Neues Museum mit neuer Dauerschau zur Frühgeschichte

Faustkeile, Gefäße aus Troja, Rüsselbecher: Am kommenden Sonntag wird die neue Dauerausstellung des Museums für Vor- und Frühgeschichte im Neuen Museum eröffnet.

Sie trägt den Titel „Steinzeit – Bronzezeit – Eisenzeit“. In dem neu konzipierten Rundgang erreichen die Besucher nun wie auf einer Prozessionsstraße den berühmten bronzezeitlichen Zeremonialhut, den sogenannten Berliner Goldhut. Auch das nach dem Schädel von Le Moustier rekonstruierte Gesicht eines 11-jährigen Neandertalerjungen wird neuer Bestandteil der Präsentation sein. Im Steinzeitsaal wird der in Berlin vor 12.700 Jahren verendete „Elch vom Hansaplatz“ gezeigt. Die Objekte sind in den Vitrinen teilweise aufwendig inszeniert.

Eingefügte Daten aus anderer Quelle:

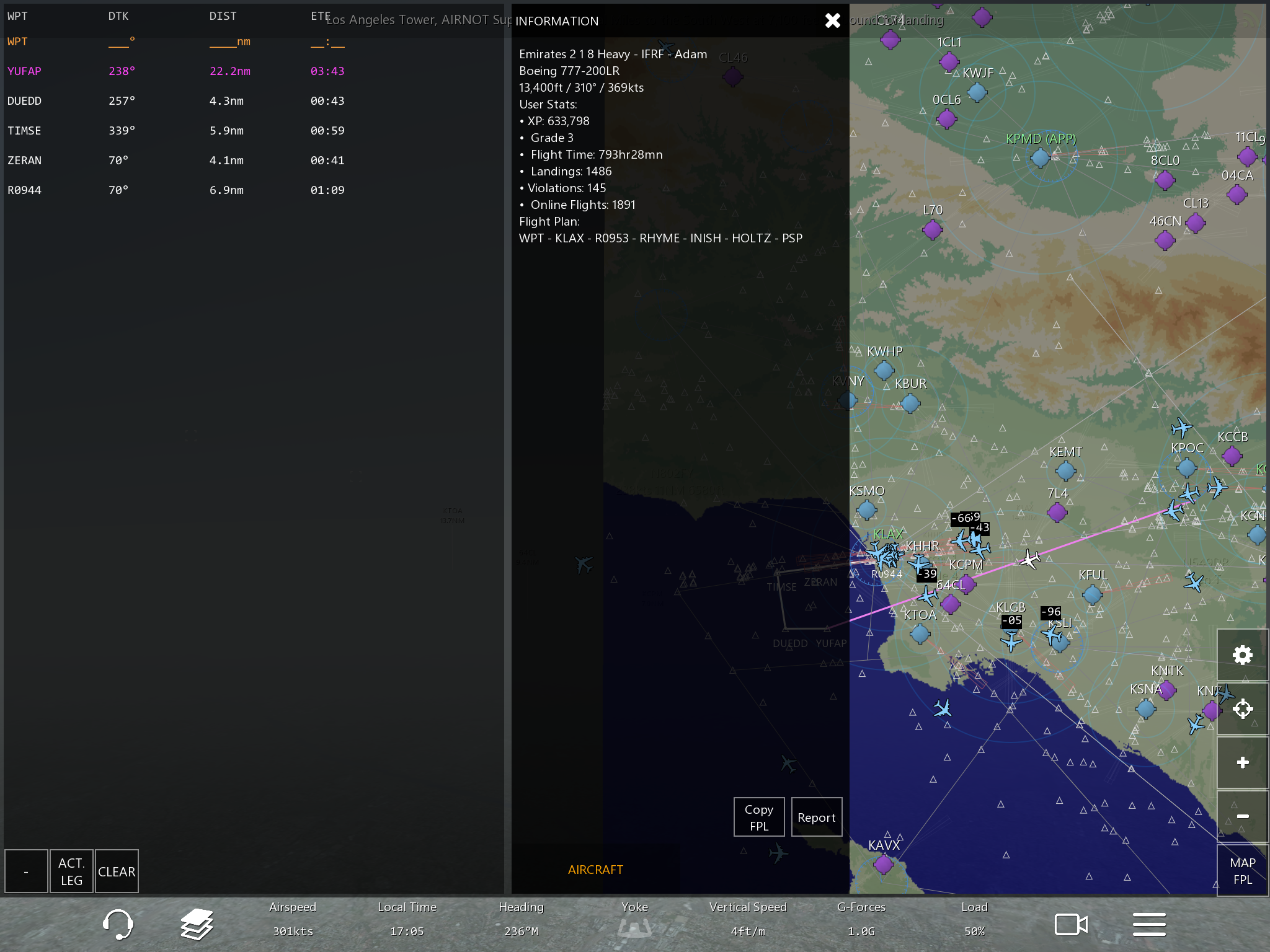Open ATC communications headset icon
This screenshot has width=1270, height=952.
click(117, 925)
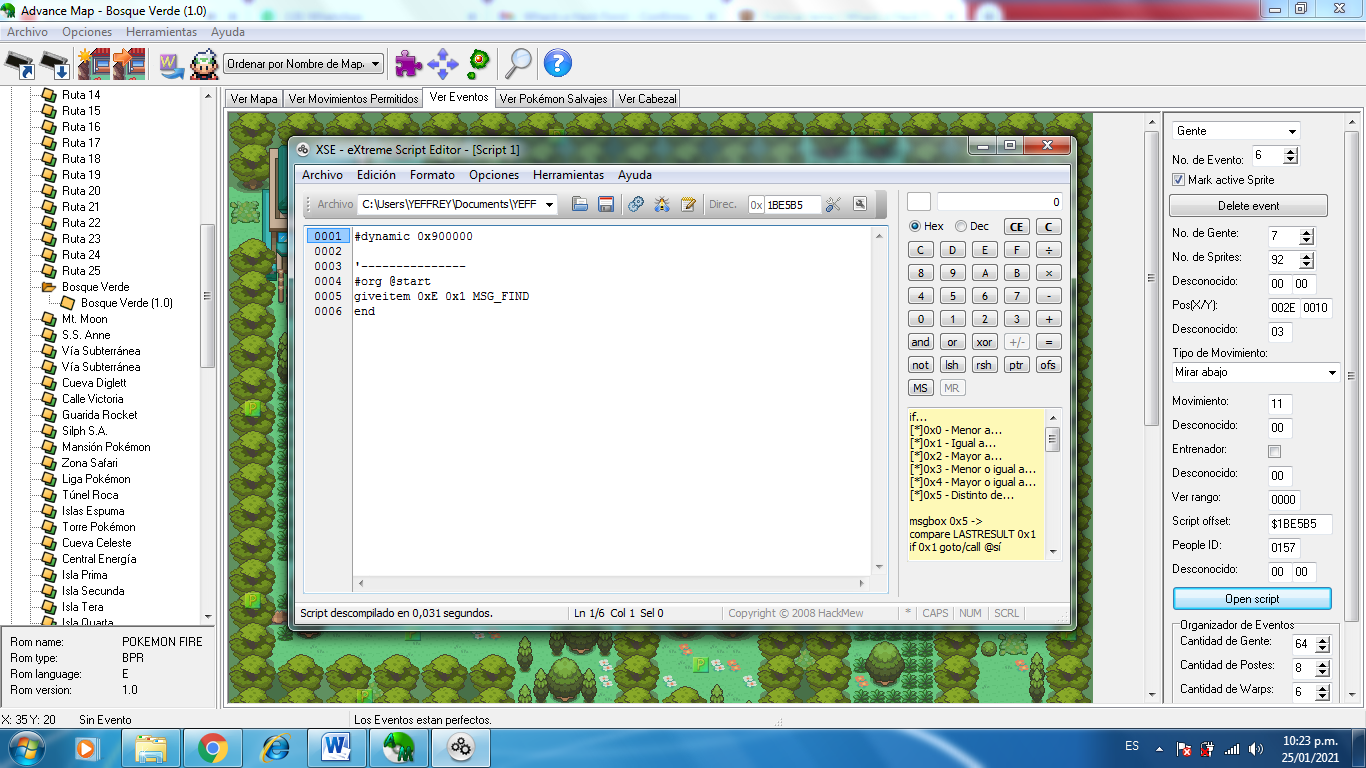
Task: Toggle the Mark active Sprite checkbox
Action: [x=1178, y=180]
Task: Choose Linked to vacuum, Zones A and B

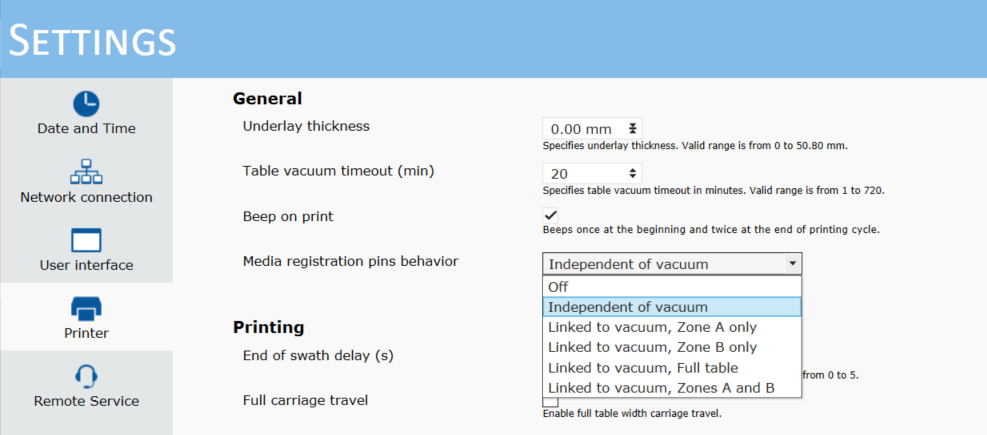Action: point(672,388)
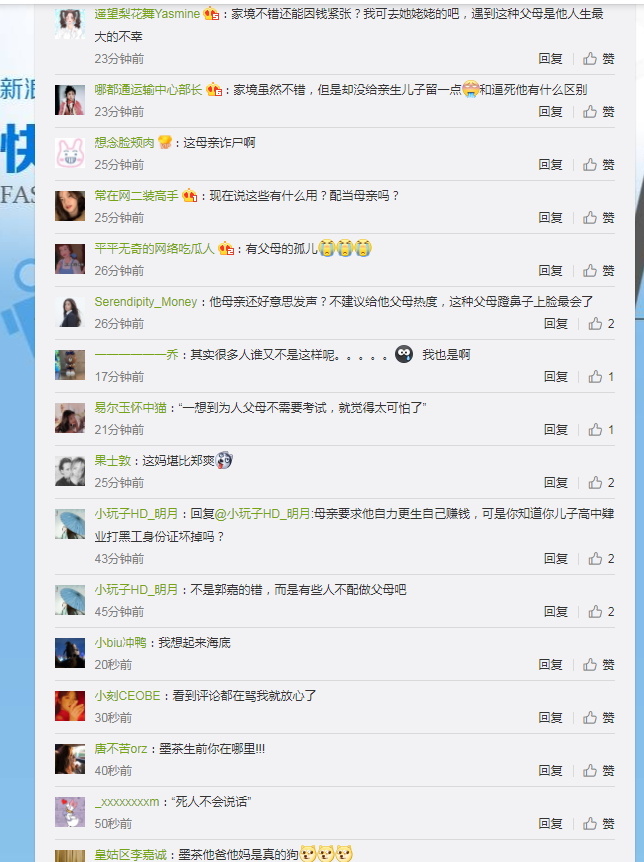Screen dimensions: 644x862
Task: Click the member badge beside 平平无奇的网络吃瓜人
Action: (226, 249)
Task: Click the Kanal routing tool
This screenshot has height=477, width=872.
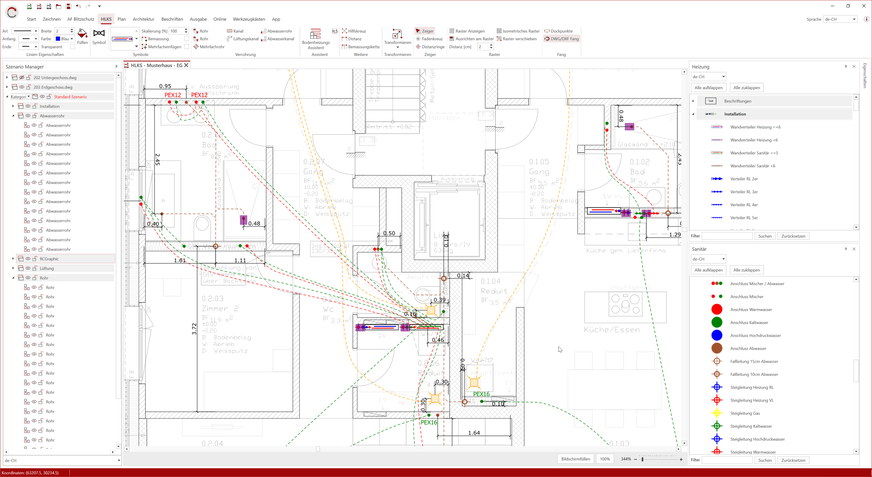Action: pyautogui.click(x=237, y=31)
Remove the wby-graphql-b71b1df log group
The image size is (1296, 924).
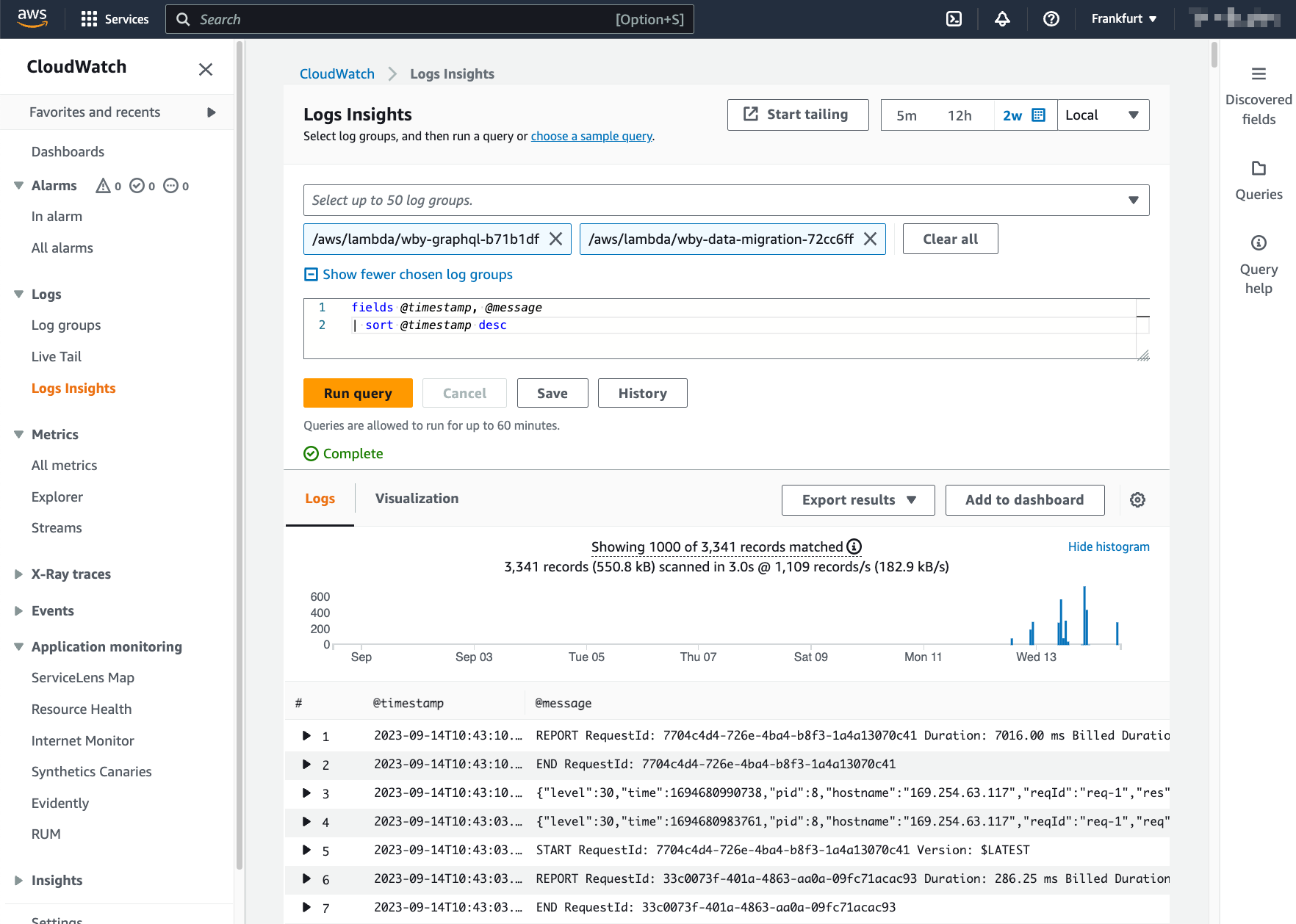pos(556,239)
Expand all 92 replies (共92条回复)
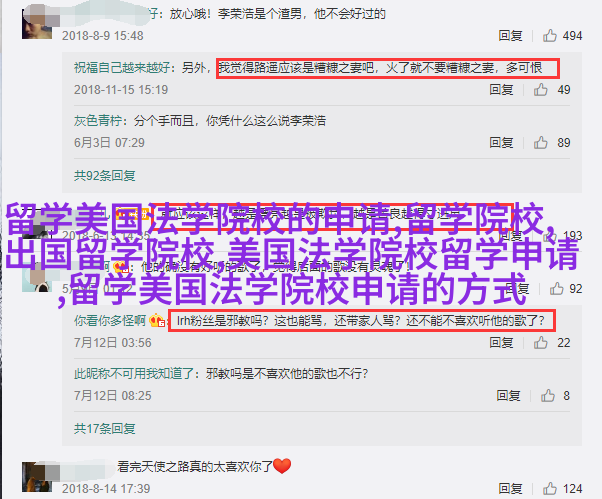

„Die neue Dauerausstellung ist ein eindrucksvoller neuer Mosaikstein im Masterplan Museumsinsel“, erklärte Kulturstaatsministerin Monika Grütters. Zur Eröffnung der neuen Dauerausstellung gibt es einen „Familientag“, bei dem kleine und große Besucher das Bogenschießen und die Bearbeitung von Leder lernen können. Gezeigt wird auch, wie altsteinzeitliche Klingen und frühmittelalterliche Schuhe hergestellt wurden.